Dalla delusione del Main Event alla gioia del PLO
Immagino che questo nuovo torneo lo avessi nel mirino da quando è era uscito il programma ufficiale delle WSOP 2026...
Nì, perché ovviamente lo avevo messo tra i tornei nel mirino, ma c'era sempre il Main Event di mezzo. E quest'anno sono rimasto malissimo. Ero arrivato molto bene al day 3, ma in poco tempo ero passato da 360mila a 160mila. Fino ad allora zero rimpianti, però poi è subentrato qualche errore e quando sono uscito ero disperato. Per fortuna, il giorno dopo c'era questo torneo...
Alla fine sei lì da due mesi per giocare queste varianti, o no?
In realtà ho fatto tutto in due tranche. Prima sono stato 17 giorni da maggio a giugno, poi il 12 sono tornato in Europa e il 1 luglio ero di nuovo a Las Vegas.
Il final day di Sergio Benso e la liberazione da...Liberto
Che final day è stato? Non deve essere brutto partire da secondo a 12 left...
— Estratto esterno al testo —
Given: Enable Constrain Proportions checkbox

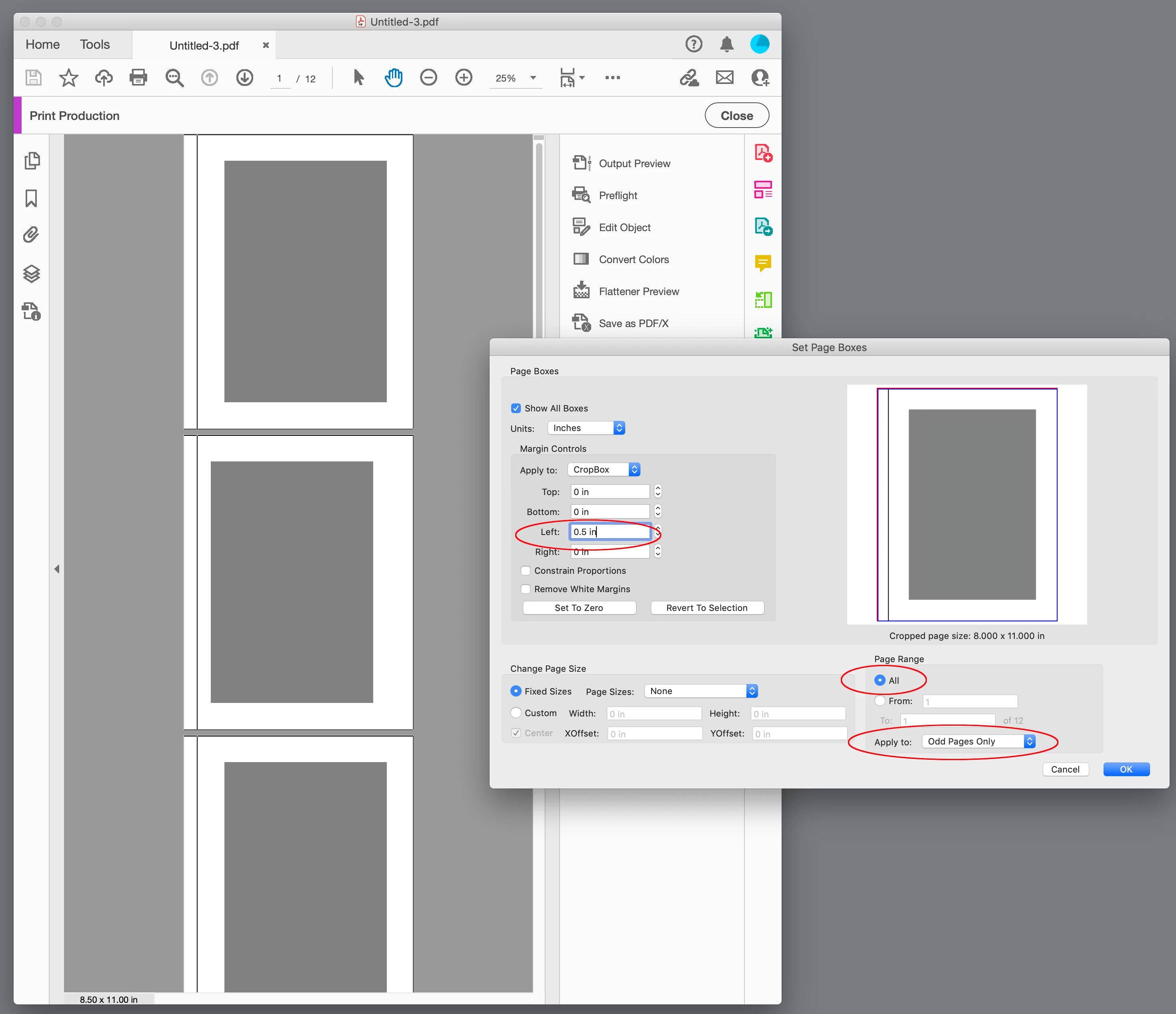Looking at the screenshot, I should coord(526,570).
In generale, posso dire che in questo torneo mi sono divertito tantissimo, ho commesso qualche errore tra day 1 e day 2, zero al final day. Mi sono presentato con gli occhiali da sole, sacrificando un po' la vista perché le carte a volte le vedevo male, ma mi hanno aiutato a rimanere concentrato.
E non è stato facile, perché dopo mezz'ora era sceso da 3,6 milioni a 1,1 milioni, in un colpo contro Justin Liberto che reputo un giocatore fortissimo. Aggressivo, capace di ottime letture, un tormento da avere al tavolo. Mi sono detto che finché c'era lui di mezzo non avrei avuto una chance di vincere il torneo, ma poi diciamo che mi sono rifatto.
Apro a 200.000 da bottone con a j 3 3 , lui 3-betta a 650.000 e chiamo. Sul flop 3 9 7 lui esce puntando 525.000, io faccio pot per poco meno di 3 milioni lasciandomi dietro circa 100mila e lui ci pensa, poi mi mette ai resti. Andiamo a showdown e lui gira a k k q . Il mio set di 3 regge dopo turn e river e così torno in alto nel chipcount, mentre lui rimane corto e poi sarò sempre io a eliminarlo.

L'heads up e il mal di testa
Ho visto che siete arrivati all'heads up abbastanza presto, ma poi non finiva più. Come è andata?
Sì il torneo è andato via velocissimo da 8 a 2 left, ma poi è stata dura superarlo. Inoltre, con tutti quei double board, le 4 e 5 carte da spillare e gli occhiali da sole, mi era venuto un gran mal di testa ed ero stato abbastanza imprudente a non portarmi nulla. Non posso averne la certezza, ma avrei potuto vincere anche prima. Infatti, a un certo punto ho chiesto una pausa per andare in farmacia a prendere dell'ibuprofene. E nel giro di un'ora era finita...
Sergio, lupo solitario ma per necessità
I colleghi di PokerNews erano sorpresi dal fatto che non avessi una "curva" con cui festeggiare e tu hai spiegato che hai moglie e figlia a casa in Olanda, e che ti ritieni una sorta di lupo solitario. Ma è davvero così?
In realtà no, nel senso che per carattere mi piace molto socializzare e chiacchierare, ma troppe volte avevo visto momenti importanti sfuggirmi di mano. Così, stavolta, ho deciso che era il caso di rimanere concentrato al massimo. In fin dei conti, era da 20 anni che aspettavo questo momento.
Ora sono talmente felice, che chiuderò giocando con due sole carte davanti, nel The Closer, tanto ho il volo di ritorno solo martedì. Per i festeggiamenti ci sarà tempo, ne farò sicuramente una con famiglia e amici in Olanda e una, immancabilmente, a Genova.